Epstein-Barr virus viral load in Crohn's disease. Effect of immunosuppressive therapy
Article first published online: 14 DEC 2006
Copyright © 2004 Crohn's & Colitis Foundation of America, Inc.
Inflammatory Bowel Diseases
Volume 10, Issue 2, pages 85–90, March 2004
How to Cite
Reijasse, D., Le Pendeven, C., Cosnes, J., Dehee, A., Gendre, J.-P., Nicolas, J.-C. and Beaugerie, L. (2004), Epstein-Barr virus viral load in Crohn's disease. Effect of immunosuppressive therapy. Inflamm Bowel Dis, 10: 85–90. doi: 10.1097/00054725-200403000-00004
- Issue published online: 14 DEC 2006
- Article first published online: 14 DEC 2006
- Manuscript Received: 24 DEC 2003
- Manuscript Accepted: 31 JUL 2003
- immunosuppressive therapy;
- inflammatory bowel disease;
More than 80% of non-Hodgkin lymphomas (NHLs) occurring in transplant recipients on immunosuppressive therapy are associated with Epstein-Barr virus (EBV) infection. EBV viral load (EBV-VL) is predictive of NHL occurrence in this setting. The aim of this work was to determine EBV-VL in patients with Crohn's disease (CD), both according to disease activity and use of immunosuppressive therapy, including infliximab.
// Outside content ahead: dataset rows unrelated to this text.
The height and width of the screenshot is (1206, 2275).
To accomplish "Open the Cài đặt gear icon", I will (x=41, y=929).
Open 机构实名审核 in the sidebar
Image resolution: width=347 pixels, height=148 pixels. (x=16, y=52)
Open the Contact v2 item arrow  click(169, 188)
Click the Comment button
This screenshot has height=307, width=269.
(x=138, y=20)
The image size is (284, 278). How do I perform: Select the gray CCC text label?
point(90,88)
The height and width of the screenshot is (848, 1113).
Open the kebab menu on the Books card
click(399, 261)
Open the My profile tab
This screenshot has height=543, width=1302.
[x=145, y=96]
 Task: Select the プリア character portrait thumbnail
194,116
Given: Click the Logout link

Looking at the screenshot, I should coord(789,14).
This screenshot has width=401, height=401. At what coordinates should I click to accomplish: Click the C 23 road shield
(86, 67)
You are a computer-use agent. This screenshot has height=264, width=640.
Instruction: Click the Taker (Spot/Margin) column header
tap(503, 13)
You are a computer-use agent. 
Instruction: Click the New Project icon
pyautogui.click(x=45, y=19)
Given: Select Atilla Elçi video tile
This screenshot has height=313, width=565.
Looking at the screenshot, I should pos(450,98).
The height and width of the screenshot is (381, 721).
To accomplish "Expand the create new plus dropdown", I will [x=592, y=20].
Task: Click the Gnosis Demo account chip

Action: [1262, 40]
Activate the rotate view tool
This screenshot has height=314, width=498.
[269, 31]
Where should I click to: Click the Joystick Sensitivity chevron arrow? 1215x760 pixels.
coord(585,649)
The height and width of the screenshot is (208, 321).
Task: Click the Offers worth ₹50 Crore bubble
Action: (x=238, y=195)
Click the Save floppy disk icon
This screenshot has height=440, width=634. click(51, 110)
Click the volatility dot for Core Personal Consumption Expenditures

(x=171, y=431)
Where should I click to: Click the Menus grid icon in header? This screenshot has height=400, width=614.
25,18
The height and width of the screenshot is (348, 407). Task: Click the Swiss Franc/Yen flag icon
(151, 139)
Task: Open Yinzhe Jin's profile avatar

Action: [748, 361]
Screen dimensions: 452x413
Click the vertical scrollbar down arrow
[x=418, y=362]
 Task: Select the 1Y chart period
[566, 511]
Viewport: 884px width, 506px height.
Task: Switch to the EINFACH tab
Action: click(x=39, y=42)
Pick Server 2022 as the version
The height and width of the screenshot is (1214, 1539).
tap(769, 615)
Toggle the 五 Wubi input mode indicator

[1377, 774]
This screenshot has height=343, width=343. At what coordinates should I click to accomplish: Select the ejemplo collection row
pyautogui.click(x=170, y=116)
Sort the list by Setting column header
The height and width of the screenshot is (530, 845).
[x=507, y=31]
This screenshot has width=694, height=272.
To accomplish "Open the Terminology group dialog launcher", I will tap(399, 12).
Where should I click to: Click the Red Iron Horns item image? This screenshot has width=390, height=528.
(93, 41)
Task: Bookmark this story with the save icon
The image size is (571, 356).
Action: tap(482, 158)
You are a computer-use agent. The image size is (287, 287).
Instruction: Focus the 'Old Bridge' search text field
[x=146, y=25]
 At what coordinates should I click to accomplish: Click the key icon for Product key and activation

Between December 1999 and July 2001, EBV-VL was determined 212 times by quantitative polymerase chain reaction (PCR) assay in 138 patients with CD and in 24 EBV-seropositive controls free of CD.
EBV-VL did not differ significantly between the controls and the patients with CD and was not influenced by CD activity or by immunosuppressive therapy, including recent infliximab infusion. High EBV-VL values were observed in two patients with severe uncontrolled CD, but returned to normal once the flare-up had been controlled (by immunosuppressive drugs in one case and by surgery in the other case).
EBV viral load is on the whole similar in patients with Crohn's disease and in EBV-seropositive controls. Infliximab infusion does not seem to increase significantly EBV-VL in the short term. However, some patients with Crohn's disease have transient, very high EBV-VL values that are compatible with an increased risk of NHL in the transplant setting. The long-term clinical outcome of these patients must be determined.